### WRITTEN INSTRUCTION
Copy out every line of text in the records below, word for word, and leave the pictures out.
★ ★ ★ ★
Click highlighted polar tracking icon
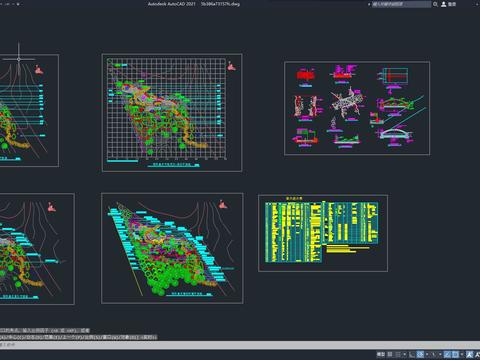This screenshot has width=480, height=360. 420,354
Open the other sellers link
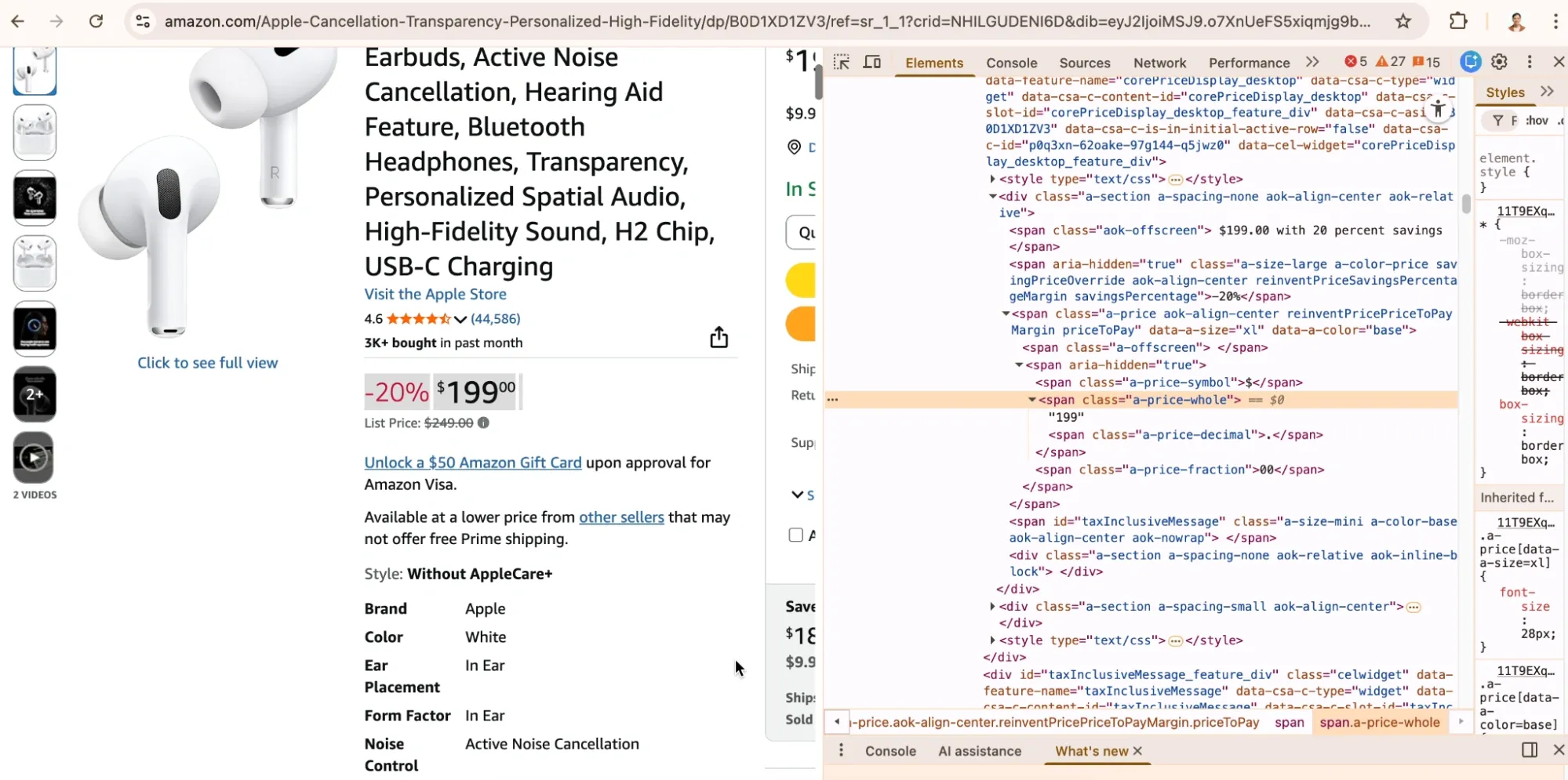The image size is (1568, 780). click(x=620, y=517)
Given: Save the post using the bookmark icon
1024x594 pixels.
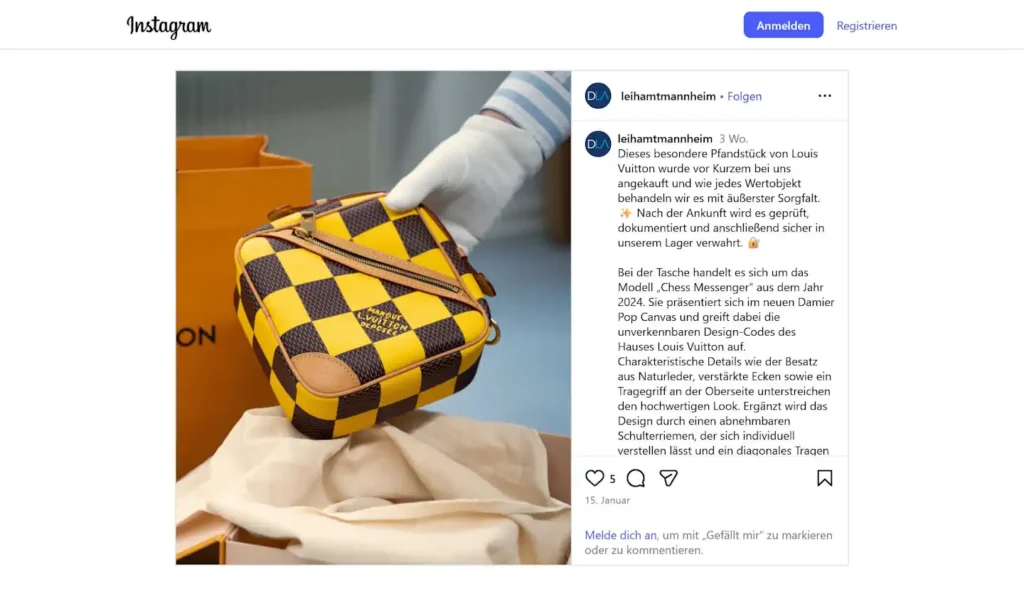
★ ★ ★ ★
### TASK RESPONSE
Click highlighted polar tracking icon
This screenshot has width=480, height=360. 420,354
Open the other sellers link
The image size is (1568, 780). click(x=620, y=517)
Given: Save the post using the bookmark icon
1024x594 pixels.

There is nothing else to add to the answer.